Effects of maternal methionine supplementation on the response of Japanese quail (Coturnix coturnix japonica) chicks to heat stress.

This study investigated the hypothesis that methionine supplementation of Japanese quail (Coturnix coturnix japonica) hens can reduce the effects of oxidative stress and improve the performance of the offspring exposed to heat stress during growth. For that, the quail hens were fed with three diets related to the methionine supplementation: methionine-deficient diet (Md); diet supplemented with the recommended methionine level (Met1); and diet supplemented with methionine above the recommended level (Met2). Their chicks were identified, weighed, and housed according to the maternal diet group from 1 to 14 d of age. On 15 d of age, chicks were weighed and divided into two groups: thermoneutral ambient (constant temperature of 23 °C) and intermittent heat stress ambient (daily exposure to 34 °C for 6 h).
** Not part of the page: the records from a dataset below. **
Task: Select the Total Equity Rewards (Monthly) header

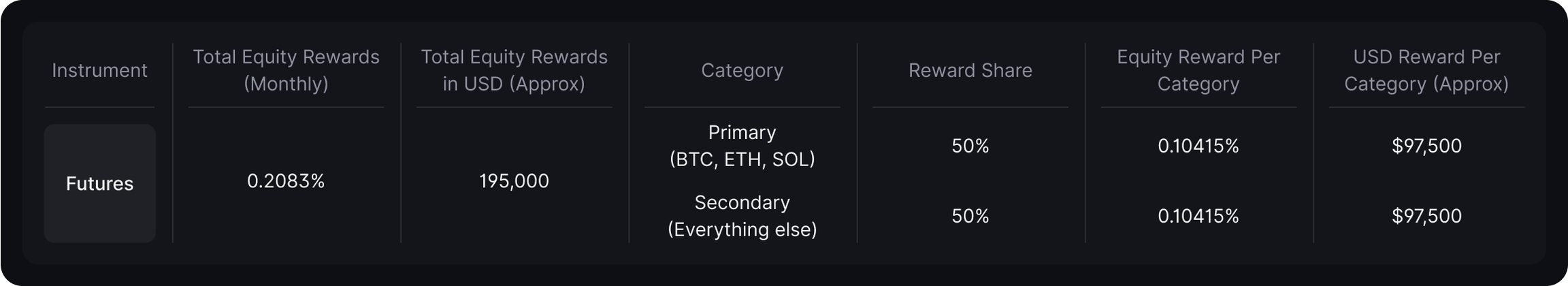Action: [x=286, y=70]

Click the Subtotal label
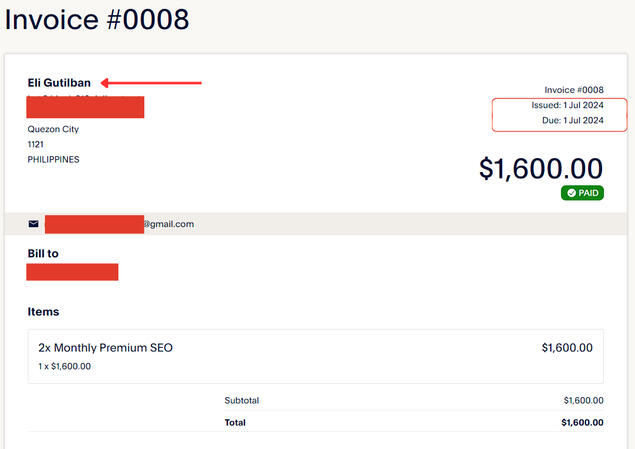tap(242, 400)
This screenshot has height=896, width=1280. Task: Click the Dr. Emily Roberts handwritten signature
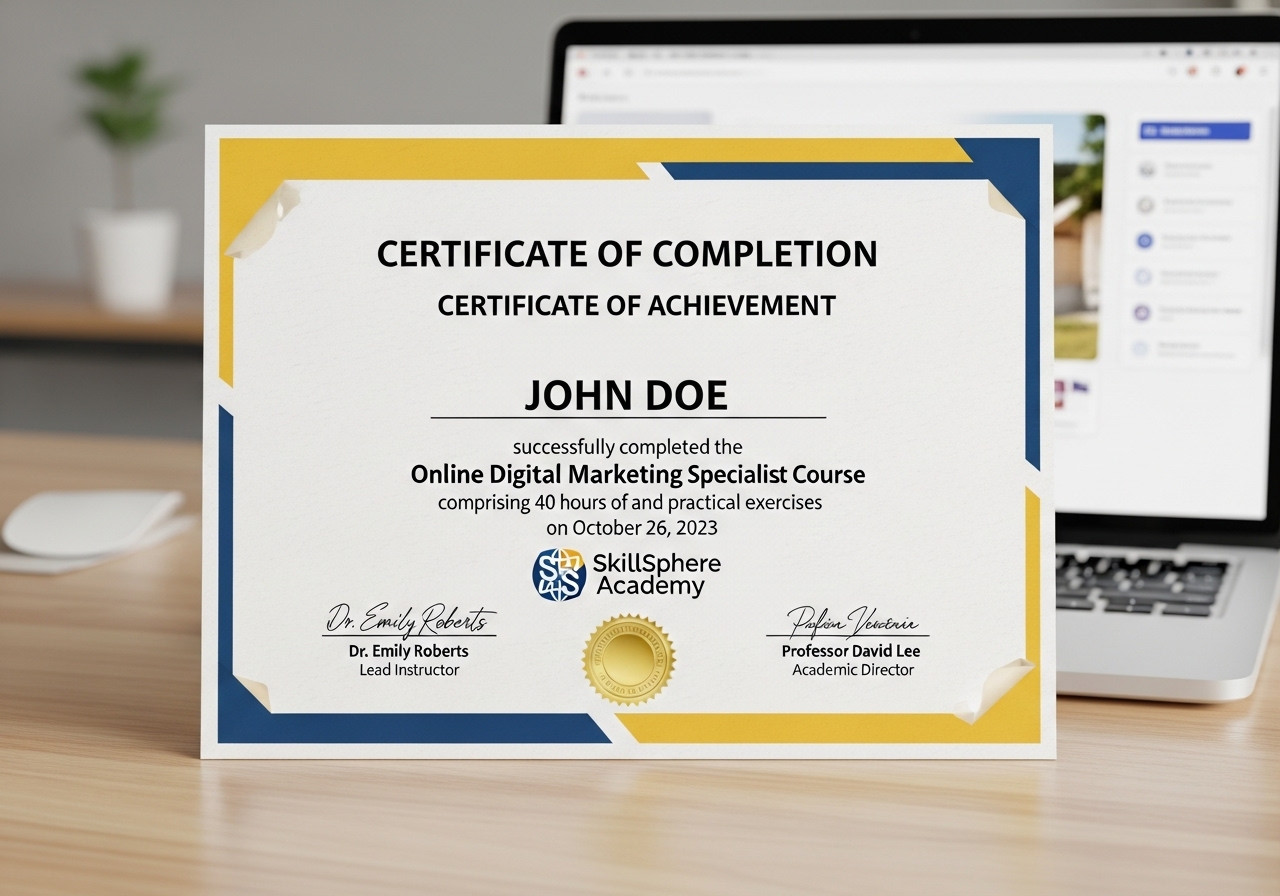[x=410, y=621]
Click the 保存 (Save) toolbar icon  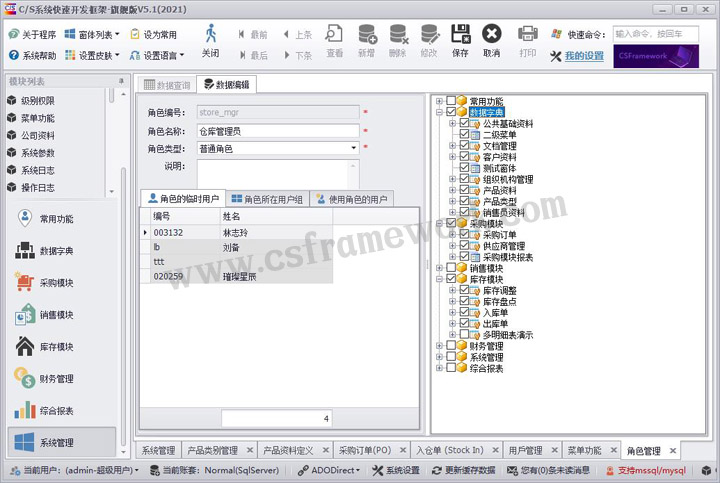[x=460, y=40]
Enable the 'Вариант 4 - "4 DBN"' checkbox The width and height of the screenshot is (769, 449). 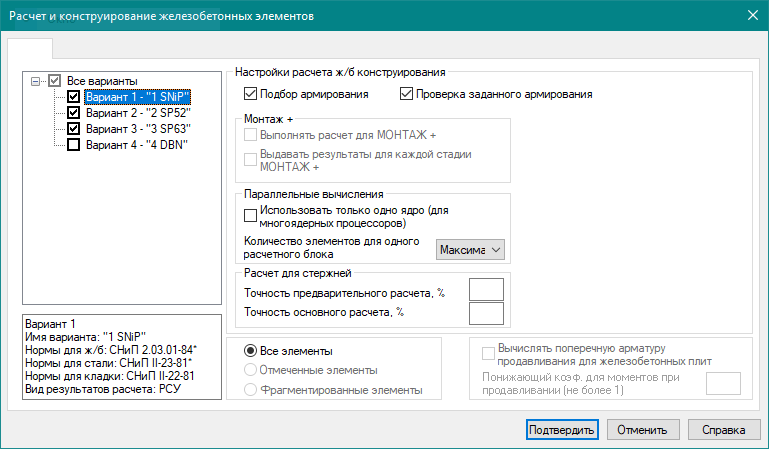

Methionine-supplemented (Met1 and Met2) hens had higher egg production, better feed conversion ratio, higher hatchability of total and fertile eggs, and offspring with higher body weight. Supplemented (Met1 and Met2) hens showed greater expression of glutathione synthase (GSS) and methionine sulfoxide reductase A (MSRA) genes, greater total antioxidant capacity, and lower lipid peroxidation in the liver. The offspring of hens fed the Met2 diet had lower death rate (1 to 14 d), higher weight on 15 d of age, weight gain, and better feed conversion ratio from 1 to 14 d of age. Among chicks reared under heat stress, the progeny of methionine-supplemented hens had higher weight on 35 d, weight gain, expression of GSS, MSRA, and thermal shock protein 70 (HSP70) genes, and total antioxidant capacity in the liver, as well as lower heterophil/lymphocyte ratio. Positive correlations between expression of glutathione peroxidase 7 (GPX7) and MSRA genes in hens and offspring were observed. Our results show that maternal methionine supplementation contributes to offspring development and performance in early stages and that, under conditions of heat stress during growth, chicks from methionine-supplemented hens respond better to hot environmental conditions than chicks from nonsupplemented hens. Supplementation of quail hens diets with methionine promoted activation of different metabolic pathways in offspring subjected to stress conditions.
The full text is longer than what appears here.